Tentu saja, pemerintahan Joko Widodo tidaklah sempurna. Dan ini, bisa jadi catatan penting bagi perbaikan di pemerintahan Prabowo Subianto. Beberapa catatan kritis dalam pemerintahan Joko Widodo, seperti rendahnya penciptaan lapangan kerja formal, menurunnya jumlah kelas menengah, tingginya beban dan pembayaran bunga utang, rendahnya capaian rasio pajak, lemahnya penegakan hukum, dan meningkatnya kerusakan lingkungan dan ketidakseimbangan ekologi, di mana variabel lingkungan sudah menjadi variabel penting dalam mendorong pertumbuhan ekonomi. 

Menghadirkan Kemakmuran Bersama

Kebijakan-kebijakan positif yang diletakkan oleh pemerintahan Joko Widodo harus dilanjutkan, seperti infrastruktur. Namun, berbagai kebijakan yang kurang baik harus dievaluasi dan dikoreksi. Presiden Prabowo Subianto sudah resmi dilantik sebagai Presiden dan kabinet merah putih pun telah dibentuk. Prabowo Subianto memiliki target tinggi, yaitu mengejar pertumbuhan ekonomi di level 8% per tahun yang dicapai dalam 2-3 tahun ke depan.

....

**Tugas 1**
Salin bagian teks bacaan mulai dari "Menghadirkan Kemakmuran Bersama" sampai dengan "tahun ke depan.", termasuk kedua bagian tersebut.
**Tugas 2**
Sebutkan semua catatan kritis terhadap pemerintahan Joko Widodo yang dirinci dalam teks bacaan.

**Data yang Diberikan**

....

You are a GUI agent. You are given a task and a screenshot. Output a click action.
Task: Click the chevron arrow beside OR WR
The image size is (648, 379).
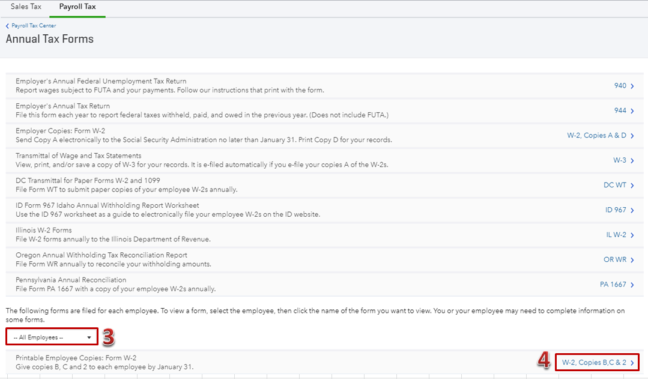point(632,260)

....

**Jawaban 1**
Menghadirkan Kemakmuran Bersama

Kebijakan-kebijakan positif yang diletakkan oleh pemerintahan Joko Widodo harus dilanjutkan, seperti infrastruktur. Namun, berbagai kebijakan yang kurang baik harus dievaluasi dan dikoreksi. Presiden Prabowo Subianto sudah resmi dilantik sebagai Presiden dan kabinet merah putih pun telah dibentuk. Prabowo Subianto memiliki target tinggi, yaitu mengejar pertumbuhan ekonomi di level 8% per tahun yang dicapai dalam 2-3 tahun ke depan.

**Jawaban 2**
- rendahnya penciptaan lapangan kerja formal
- menurunnya jumlah kelas menengah
- tingginya beban dan pembayaran bunga utang
- rendahnya capaian rasio pajak
- lemahnya penegakan hukum
- meningkatnya kerusakan lingkungan dan ketidakseimbangan ekologi